Vendredi, pour son baptême du feu, contre La Rochelle en amical, Pierre-Gilles Lakafia n'a pas fait de détails. Trois essais en vingt minutes. Le premier triplé de sa carrière. Pour une première sous la tunique rouge et noire, le jeune ailier, natif de Tours, pouvait difficilement espérer mieux : " J'étais déjà content d'être titulaire, alors marquer trois essais ". C'est ce qui s'appelle un départ en fanfare. Dans nos colonnes, il avouait ne pas avoir cru Guy Novès lorsque ce dernier l'a contacté pour lui faire part de l'intérêt du club, alors qu'il évoluait sous les couleurs d'Albi. Vendredi soir, sur la pelouse du stade de la Chevalière à Mazamet, Pierre-Gilles Lakafia avait conscience de ne pas être dans un rêve. Quelques heures avant la rencontre, il s'était lui-même rasé les cheveux, respectant ainsi la tradition des nouveaux venus dans le club de la ville rose. C'est donc crâne dégarni, comme Nicolas Vergallo et Sylvain Nicolas, qu'il a immédiatement montré son envie et sa détermination.

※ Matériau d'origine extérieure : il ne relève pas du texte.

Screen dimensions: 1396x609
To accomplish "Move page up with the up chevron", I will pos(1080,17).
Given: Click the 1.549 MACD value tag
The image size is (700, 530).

"Une fierté, mais pas un aboutissement"

Mais le joueur sait qu'il lui reste pas mal de travail pour être performant au plus haut niveau. Car en passant d'Albi au Stade toulousain, il n'a pas seulement changé de club. Il a aussi changé de dimension. "Toulouse ne se refuse pas. C'est un club qui fait rêver tout le monde et c'est une fierté de me dire que je suis là aujourd'hui. Une fierté, mais pas un aboutissement", déclare-t-il. Malgré ces débuts canons, le temps d'adaptation n'en est pas pour autant terminé. A la fin de la rencontre, vendredi soir, l'ailier dont les origines paternelles mènent à Wallis-et-Futuna avouait avoir souffert de crampes. Notamment à cause de ses courses, qu'il doit travailler par rapport à celles de ses nouveaux partenaires. Mais l'entente avec Jauzion, David, Médard ou encore Heymans est déjà prometteuse. Pas surprenant lorsque l'on sait que Pierre-Gilles Lakafia, encore récemment, " bouffait " littéralement les vidéos des essais de Clerc et Heymans.

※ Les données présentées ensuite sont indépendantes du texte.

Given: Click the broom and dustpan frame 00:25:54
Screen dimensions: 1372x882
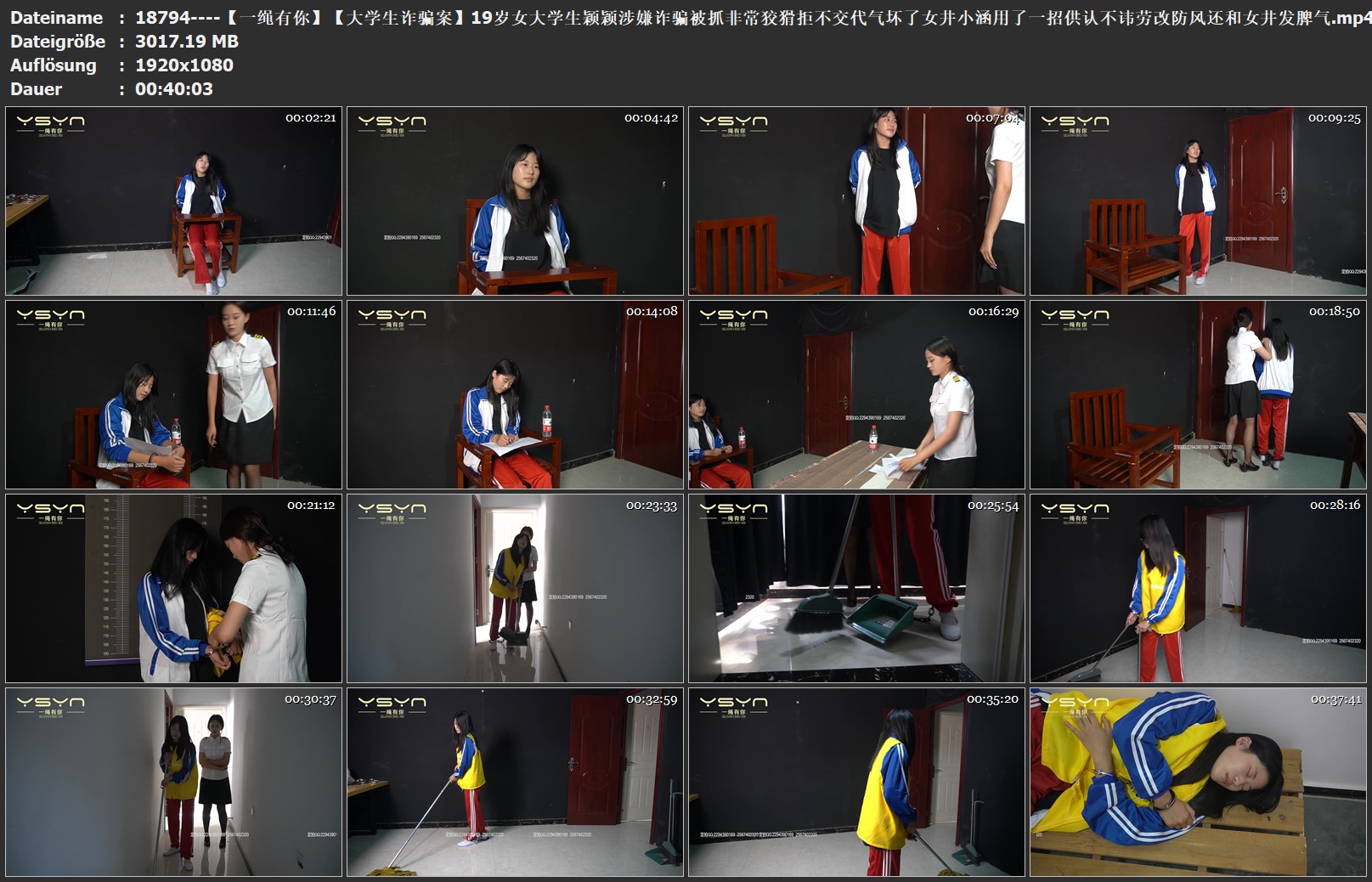Looking at the screenshot, I should click(856, 588).
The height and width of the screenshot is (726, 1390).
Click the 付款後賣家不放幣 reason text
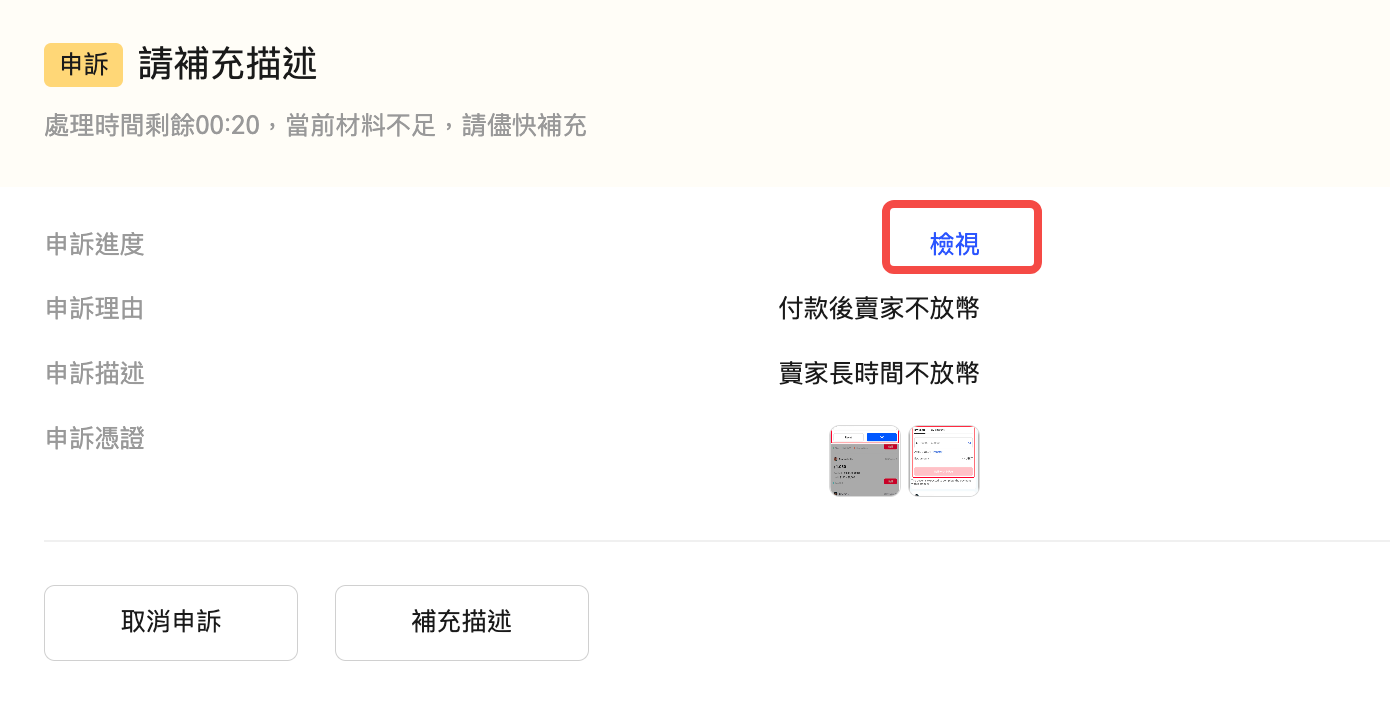pyautogui.click(x=878, y=309)

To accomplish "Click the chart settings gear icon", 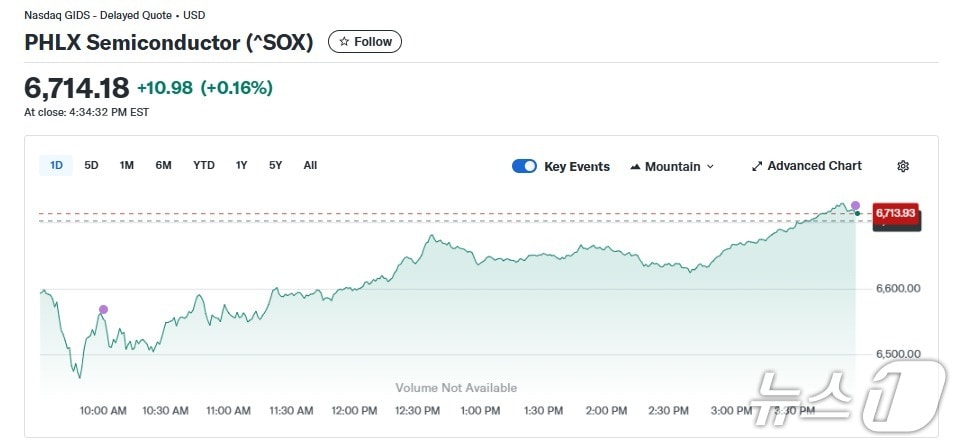I will pyautogui.click(x=903, y=166).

Maintenant qu'il les côtoie sur le terrain et plus seulement à travers l'écran de télévision, PGL a tout le loisir d'apprendre à leurs côtés, entraînement après entraînement, match après match. Mais attention, même s'il a signé à Toulouse pour bosser et progresser, pas question malgré tout d'être là en tant que simple spectateur :  "Je ne veux surtout pas vivre la concurrence comme une fatalité et jouer seulement quand les internationaux seront absents. Non, je dois mériter mon temps de jeu". Ambitieux et déterminé à ne pas faire de la figuration, Pierre-Gilles Lakafia pourrait donc bien exploser cette saison, sous le maillot rouge et noir du Stade toulousain.